A Ilha do Porto Santo foi o primeiro descobrimento português realizado no século XV. Aqui se deu início à grande epopeia dos Descobrimentos iniciada pelo Infante D. Henrique. Anos mais tarde, Cristóvão Colombo, passou algum tempo na ilha a preparar a viagem da Descoberta da América.

O Porto Santo sofreu durante décadas os efeitos combinados de extrema pobreza agrícola, devido à escassez de água, e dos prejuízos dos assaltos dos piratas. A esta conjuntura juntou-se a progressiva escassez de terra arável, em consequência da erosão e do avanço das areias e também das precárias condições de saúde de haviam na época.

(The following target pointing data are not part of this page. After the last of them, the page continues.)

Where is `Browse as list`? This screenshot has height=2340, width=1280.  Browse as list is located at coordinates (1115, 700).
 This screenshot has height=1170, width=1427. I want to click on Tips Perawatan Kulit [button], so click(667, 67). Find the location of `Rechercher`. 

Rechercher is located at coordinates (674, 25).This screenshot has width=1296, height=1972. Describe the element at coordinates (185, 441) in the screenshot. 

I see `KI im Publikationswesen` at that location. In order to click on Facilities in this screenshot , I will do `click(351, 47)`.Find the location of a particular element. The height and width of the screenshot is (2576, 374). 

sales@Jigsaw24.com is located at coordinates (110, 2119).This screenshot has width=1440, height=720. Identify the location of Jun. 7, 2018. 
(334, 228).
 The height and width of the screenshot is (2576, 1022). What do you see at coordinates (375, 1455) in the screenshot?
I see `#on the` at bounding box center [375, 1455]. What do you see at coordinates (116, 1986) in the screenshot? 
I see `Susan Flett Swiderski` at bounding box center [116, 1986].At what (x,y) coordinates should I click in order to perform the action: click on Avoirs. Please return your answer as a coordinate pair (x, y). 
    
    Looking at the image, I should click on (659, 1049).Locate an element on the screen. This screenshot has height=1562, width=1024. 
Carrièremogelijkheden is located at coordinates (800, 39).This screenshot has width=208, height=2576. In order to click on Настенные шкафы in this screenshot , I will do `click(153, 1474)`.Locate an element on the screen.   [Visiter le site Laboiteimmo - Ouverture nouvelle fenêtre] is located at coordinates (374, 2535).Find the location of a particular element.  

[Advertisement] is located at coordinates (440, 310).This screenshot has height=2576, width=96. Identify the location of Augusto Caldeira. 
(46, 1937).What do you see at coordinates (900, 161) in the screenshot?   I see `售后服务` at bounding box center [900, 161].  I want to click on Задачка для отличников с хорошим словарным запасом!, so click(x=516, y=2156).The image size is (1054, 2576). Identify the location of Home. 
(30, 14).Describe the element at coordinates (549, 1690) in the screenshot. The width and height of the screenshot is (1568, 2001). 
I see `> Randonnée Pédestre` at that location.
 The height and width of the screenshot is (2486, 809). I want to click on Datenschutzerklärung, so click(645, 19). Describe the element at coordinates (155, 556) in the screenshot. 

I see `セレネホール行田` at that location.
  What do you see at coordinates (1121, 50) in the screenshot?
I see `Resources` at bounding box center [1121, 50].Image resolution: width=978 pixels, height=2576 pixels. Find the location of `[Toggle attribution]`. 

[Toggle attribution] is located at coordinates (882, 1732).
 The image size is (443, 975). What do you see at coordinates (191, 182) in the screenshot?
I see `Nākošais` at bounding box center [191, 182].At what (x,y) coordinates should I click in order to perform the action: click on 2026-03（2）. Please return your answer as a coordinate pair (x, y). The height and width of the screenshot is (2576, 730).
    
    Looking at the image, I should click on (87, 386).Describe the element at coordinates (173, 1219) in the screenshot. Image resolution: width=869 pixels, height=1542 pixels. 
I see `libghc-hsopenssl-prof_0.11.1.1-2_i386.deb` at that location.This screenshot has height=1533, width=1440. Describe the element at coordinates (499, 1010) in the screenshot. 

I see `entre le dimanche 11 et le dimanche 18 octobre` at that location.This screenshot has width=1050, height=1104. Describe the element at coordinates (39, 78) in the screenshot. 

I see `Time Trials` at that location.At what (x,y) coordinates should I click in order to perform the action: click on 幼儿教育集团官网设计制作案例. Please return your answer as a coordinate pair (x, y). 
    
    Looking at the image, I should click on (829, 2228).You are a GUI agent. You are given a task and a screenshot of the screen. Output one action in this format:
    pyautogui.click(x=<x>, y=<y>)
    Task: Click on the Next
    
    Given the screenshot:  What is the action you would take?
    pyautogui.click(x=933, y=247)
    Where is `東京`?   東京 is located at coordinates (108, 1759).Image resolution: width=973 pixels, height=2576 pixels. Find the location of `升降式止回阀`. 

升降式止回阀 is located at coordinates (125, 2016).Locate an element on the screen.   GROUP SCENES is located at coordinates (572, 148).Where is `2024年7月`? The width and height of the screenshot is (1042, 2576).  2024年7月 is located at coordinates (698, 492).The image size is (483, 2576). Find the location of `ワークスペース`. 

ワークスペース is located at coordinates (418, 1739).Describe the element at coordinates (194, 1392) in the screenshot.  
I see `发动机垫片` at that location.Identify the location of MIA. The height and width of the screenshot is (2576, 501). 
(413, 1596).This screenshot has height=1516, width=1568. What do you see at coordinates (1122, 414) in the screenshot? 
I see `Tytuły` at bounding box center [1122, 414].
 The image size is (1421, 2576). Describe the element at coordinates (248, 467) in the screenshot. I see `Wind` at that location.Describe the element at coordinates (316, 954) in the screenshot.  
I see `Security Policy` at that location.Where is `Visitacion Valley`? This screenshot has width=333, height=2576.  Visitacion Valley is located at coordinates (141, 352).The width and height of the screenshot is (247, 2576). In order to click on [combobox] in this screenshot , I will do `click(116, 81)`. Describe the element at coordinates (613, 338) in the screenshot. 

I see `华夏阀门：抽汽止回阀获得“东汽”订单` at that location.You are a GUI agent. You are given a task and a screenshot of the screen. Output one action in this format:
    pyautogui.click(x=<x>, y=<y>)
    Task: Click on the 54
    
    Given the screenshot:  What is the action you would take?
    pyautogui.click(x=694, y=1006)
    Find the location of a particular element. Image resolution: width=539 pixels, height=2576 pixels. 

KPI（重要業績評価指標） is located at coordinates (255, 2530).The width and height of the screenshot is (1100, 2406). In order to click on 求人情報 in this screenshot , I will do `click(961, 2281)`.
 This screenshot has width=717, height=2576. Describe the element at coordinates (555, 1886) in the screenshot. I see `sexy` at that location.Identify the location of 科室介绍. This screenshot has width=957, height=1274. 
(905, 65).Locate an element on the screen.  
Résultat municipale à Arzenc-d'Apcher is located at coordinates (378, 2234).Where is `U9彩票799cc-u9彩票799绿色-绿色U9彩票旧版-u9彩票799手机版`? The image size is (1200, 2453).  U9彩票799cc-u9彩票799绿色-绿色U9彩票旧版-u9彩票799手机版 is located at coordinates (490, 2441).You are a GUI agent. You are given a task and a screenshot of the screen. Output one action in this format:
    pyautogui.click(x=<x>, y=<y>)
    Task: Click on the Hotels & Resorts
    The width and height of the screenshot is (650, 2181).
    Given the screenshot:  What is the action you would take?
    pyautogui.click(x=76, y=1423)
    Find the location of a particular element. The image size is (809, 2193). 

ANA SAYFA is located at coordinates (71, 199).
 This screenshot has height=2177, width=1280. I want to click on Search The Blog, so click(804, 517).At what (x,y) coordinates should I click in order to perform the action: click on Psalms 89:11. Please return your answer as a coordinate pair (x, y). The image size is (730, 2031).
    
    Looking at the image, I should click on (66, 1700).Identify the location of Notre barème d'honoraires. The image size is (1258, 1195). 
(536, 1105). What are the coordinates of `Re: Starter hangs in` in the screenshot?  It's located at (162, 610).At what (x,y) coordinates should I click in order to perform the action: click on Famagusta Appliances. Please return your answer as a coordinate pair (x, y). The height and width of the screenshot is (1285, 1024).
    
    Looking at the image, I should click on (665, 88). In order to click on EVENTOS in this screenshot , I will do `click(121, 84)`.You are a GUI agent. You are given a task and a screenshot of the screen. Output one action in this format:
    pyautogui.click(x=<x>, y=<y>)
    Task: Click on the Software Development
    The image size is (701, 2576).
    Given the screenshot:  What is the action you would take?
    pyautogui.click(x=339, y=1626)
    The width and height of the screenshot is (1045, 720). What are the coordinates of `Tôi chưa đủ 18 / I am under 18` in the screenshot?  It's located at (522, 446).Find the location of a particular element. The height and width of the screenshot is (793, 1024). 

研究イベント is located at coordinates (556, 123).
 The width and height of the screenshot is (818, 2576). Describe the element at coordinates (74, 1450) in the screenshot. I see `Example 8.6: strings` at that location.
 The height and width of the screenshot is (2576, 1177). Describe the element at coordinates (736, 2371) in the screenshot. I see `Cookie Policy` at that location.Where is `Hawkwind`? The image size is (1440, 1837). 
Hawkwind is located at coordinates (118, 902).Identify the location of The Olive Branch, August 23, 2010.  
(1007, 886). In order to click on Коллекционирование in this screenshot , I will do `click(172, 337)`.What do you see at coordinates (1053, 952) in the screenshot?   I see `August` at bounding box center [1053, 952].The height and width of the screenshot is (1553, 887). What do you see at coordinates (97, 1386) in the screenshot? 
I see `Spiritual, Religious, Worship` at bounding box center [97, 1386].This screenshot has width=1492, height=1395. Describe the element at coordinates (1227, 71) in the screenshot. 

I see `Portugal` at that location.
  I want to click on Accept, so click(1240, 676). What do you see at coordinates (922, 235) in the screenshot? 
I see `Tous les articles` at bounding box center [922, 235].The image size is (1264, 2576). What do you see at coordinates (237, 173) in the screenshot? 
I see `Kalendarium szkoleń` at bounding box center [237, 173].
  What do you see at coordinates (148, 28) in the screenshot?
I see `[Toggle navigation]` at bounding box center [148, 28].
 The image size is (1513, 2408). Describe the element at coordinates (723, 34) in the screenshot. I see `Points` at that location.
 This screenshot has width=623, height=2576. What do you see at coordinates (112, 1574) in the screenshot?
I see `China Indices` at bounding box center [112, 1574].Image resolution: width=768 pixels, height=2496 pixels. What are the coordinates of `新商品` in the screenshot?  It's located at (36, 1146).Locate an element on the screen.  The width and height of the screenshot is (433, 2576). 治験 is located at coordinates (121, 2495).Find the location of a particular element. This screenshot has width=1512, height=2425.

Esta ilha era farta em alguns recursos naturais como o ‘sangue de dragão’ proveniente do Dragoeiro (dracaena draco), que era muito usado na tinturaria e curtumes. Outros recursos naturais muito importantes foram a cal, o barro, o sal, a pesca e a praia.

Atualmente, a ilha do Porto Santo passa por um excecional surto de progresso e desenvolvimento humano e económico, voltado fortemente para as atividades do setor terciário, particularmente para o turismo.

 
Época dos Descobrimentos

A ilha do Porto Santo foi descoberta, em 1418, pelos portugueses, João Gonçalves Zarco, Tristão Vaz Teixeira e Bartolomeu Perestrelo, mais tarde, designado primeiro Capitão Donatário desta ilha. Esta viagem e a descoberta desta ilha marcaram o início dos descobrimentos ultramarinos.
 
Piratas e Corsários

A ilha sofreu violentos ataques de piratas e corsários, sendo o mais cruel o que aconteceu entre 16 e 27 de agosto de 1617, perpetrado por uma frota argelina de oito navios.
 

 
Do século XIX até aos dias de hoje

O Porto Santo foi elevado a concelho em 1835.
A 7 de janeiro de 1893 foi efetuada uma primeira análise, em Paris, das águas da Fontinha, que revelou que essa água era bicarbonatada, e cloretada e sulfatada sódica, e por isso era aconselhada para tratamento de doenças de pele e aparelho digestivo.